Regardless of loading to a database like BigQuery, you can set up a separate consumer on the enriched stream to do real-time processing.
So even if I go ahead with native loader, I would still need to process enriched events directly from the pub/sub to maintain the data freshness.
So If I have a self-describing events schems and derived pojos, would I be able to deserialise it into Dataset? I am just asking based on your experience. Hope you don’t mind.
If by this, you mean you’d like to deliver the data to real-time systems - not do something like loading to a database - then this is likley fairly straightforward (depending on use case). The data will be enriched TSV format - which is a TSV with some JSON/JSON array columns. You can use the analytics SDKs to transform that into a JSON.
Loading the data to an in-memory spark Dataframe or similar is not difficult - but you need to be aware that the schemas for the self-describing JSON can change, and account for that in how you architect your job.
If your task is to load this data into a database, it is then much more complex, because the schema of the table you’re loading into is fixed, but the schema of the data evolves. So for getting the data into the database, we recommend using one of our loaders. If your use case has similar constraints or difficulties with evolving schemas, then the task will of course be much more challenging.

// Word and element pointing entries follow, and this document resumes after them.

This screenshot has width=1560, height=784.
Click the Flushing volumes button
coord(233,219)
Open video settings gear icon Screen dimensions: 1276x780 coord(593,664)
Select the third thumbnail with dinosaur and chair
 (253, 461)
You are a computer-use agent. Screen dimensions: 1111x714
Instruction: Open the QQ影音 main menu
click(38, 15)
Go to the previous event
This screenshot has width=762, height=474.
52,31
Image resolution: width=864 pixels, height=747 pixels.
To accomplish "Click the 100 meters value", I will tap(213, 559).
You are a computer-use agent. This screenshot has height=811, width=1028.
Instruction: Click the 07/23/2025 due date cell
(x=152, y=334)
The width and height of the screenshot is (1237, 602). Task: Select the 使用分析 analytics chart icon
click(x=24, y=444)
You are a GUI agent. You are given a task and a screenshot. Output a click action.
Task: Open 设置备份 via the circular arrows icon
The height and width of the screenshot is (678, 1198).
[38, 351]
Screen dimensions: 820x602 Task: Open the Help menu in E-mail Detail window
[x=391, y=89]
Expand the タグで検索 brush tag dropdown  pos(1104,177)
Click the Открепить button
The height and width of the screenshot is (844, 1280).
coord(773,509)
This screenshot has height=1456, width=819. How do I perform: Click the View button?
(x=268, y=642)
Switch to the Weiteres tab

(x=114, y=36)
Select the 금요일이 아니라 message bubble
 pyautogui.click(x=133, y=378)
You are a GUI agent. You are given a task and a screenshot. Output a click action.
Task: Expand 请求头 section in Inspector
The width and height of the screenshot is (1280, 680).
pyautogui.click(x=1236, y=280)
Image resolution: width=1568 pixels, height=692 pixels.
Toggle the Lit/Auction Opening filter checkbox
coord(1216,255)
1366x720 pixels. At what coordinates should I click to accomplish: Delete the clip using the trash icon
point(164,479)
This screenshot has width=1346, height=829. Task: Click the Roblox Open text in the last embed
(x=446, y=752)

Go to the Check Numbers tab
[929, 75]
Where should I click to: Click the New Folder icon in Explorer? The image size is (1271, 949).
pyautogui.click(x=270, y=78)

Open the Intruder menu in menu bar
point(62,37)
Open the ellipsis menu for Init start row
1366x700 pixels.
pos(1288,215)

If you do need a loader, one option is to set up a kafka pipeline, and use snowbridge to stream that data into a separate pubsub topic, which has a bigquery loader set up on it. This would duplicate the cost of the enriched stream, but it would give you freedom to have your Kafka infrastructure power real-time use cases, while also loading to BQ without having to fork anything.
There’s absolutely no requirement to set up a loader at all though. We typically recommend doing so as the data tends to be very valuable for analytics use cases, but if your primary goal is to power real-time systems, you can do so without a database at all.